Important Notice
We have decided to stop the maintenance of this public GitHub repository.
HANA Vora Spark extensions
These are some extensions of Apache Spark developed for SAP HANA Vora. They can be used with any supported Spark version, even without Vora. Note that some features might improve their performance significantly if the HANA Vora datasource is used.
First Steps
Prerequisites
Minimal requirements for the spark extensions:
- Java SE 7 (or later) installed
- Maven installed (
mvn -version
should work) - Spark 1.6.1 installed (
SPARK_HOME
must be set to the installation directory) (Note that the only supported spark versions are 1.6.0 and 1.6.1!)
Building
Build the distribution package with Maven:
mvn clean package
You can also skip the tests by adding the appropriate switch to the command line:
mvn clean package -D maven.test.skip
Then extract the package to its target directory:
export SAP_SPARK_HOME=$HOME/sap-spark-extensions # choose your install dir
mkdir -p $SAP_SPARK_HOME
tar xzpf ./dist/target/spark-sap-extensions-*-dist.tar.gz -C $SAP_SPARK_HOME
Starting an Extended Spark Shell
From the command line, execute
$SAP_SPARK_HOME/bin/start-spark-shell.sh
Using the Extensions
While the spark shell starts up with SparkContext
and SQLContext
predefined, you need to
instantiate a SapSQLContext
to make use of the extensions.
import org.apache.spark.sql._
val voraContext = new SapSQLContext(sc)
// now we can start with some SQL queries
voraContext.sql("SHOW TABLES").show()
Further Documentation
Package Documentation
TODO
Inline Documentation
You can also start at the rootdoc and work your way through the code from there.
Troubleshooting
Wrong Spark Version
java.lang.NoSuchMethodError: org.apache.spark.sql.catalyst.optimizer.Optimizer: method <init>()V not found
at org.apache.spark.sql.extension.ExtendableOptimizer.<init>(ExtendableOptimizer.scala:13)

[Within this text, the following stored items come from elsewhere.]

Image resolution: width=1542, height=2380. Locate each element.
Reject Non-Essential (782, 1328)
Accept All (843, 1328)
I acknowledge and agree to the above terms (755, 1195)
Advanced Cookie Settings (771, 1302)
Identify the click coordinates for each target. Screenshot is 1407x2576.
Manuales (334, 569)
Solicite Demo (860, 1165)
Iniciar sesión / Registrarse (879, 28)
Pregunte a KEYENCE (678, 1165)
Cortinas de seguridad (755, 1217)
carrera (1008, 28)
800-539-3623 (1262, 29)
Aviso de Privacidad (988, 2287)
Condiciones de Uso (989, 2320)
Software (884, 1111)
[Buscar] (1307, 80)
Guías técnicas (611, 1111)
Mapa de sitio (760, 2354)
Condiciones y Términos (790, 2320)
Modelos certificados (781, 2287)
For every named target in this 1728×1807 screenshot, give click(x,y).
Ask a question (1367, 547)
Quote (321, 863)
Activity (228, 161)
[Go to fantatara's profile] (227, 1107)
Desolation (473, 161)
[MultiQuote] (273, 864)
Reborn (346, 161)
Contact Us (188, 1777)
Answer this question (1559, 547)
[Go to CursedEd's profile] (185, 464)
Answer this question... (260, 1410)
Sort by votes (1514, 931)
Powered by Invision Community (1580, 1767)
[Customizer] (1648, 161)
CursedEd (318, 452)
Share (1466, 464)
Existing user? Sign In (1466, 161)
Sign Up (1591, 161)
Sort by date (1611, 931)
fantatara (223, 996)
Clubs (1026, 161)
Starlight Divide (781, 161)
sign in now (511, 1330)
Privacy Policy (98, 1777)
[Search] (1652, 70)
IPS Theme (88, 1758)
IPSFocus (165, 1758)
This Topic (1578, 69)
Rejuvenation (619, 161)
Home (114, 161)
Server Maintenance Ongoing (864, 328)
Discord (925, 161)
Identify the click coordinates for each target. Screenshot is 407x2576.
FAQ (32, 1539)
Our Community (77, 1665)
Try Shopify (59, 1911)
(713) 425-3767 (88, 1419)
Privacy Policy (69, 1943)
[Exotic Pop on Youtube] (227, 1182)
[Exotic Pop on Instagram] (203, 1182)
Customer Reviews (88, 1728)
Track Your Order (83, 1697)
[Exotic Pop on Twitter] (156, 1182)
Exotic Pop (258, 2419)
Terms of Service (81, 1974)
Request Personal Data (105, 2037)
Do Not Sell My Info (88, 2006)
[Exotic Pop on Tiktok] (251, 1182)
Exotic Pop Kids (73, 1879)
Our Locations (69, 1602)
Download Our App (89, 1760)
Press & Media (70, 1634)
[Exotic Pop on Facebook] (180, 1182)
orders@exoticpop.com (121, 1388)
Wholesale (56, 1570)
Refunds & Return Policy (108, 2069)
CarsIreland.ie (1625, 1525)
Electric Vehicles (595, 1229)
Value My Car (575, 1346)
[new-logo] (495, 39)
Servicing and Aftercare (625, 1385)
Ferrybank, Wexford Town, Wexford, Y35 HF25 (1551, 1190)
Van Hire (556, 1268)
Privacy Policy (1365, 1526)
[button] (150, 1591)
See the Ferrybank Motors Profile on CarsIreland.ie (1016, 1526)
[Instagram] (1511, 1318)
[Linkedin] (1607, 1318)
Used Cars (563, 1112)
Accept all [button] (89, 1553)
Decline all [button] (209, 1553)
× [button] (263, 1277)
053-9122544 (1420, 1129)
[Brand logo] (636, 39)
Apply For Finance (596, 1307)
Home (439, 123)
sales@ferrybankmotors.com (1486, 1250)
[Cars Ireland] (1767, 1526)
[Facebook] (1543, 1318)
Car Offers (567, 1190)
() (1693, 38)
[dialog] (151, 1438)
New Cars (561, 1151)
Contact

at org.apache.spark.sql.hive.ExtendableHiveContext.optimizer$lzycompute(ExtendableHiveContext.scala:93)
at org.apache.spark.sql.hive.ExtendableHiveContext.optimizer(ExtendableHiveContext.scala:92)
at org.apache.spark.sql.execution.QueryExecution.optimizedPlan$lzycompute(QueryExecution.scala:43)
at org.apache.spark.sql.execution.QueryExecution.optimizedPlan(QueryExecution.scala:43)
...
This happens when spark version 1.6.2 is used, due to a change in the Optimizer
interface.
Because of this compatibility issue, we only support versions 1.6.0 and 1.6.1.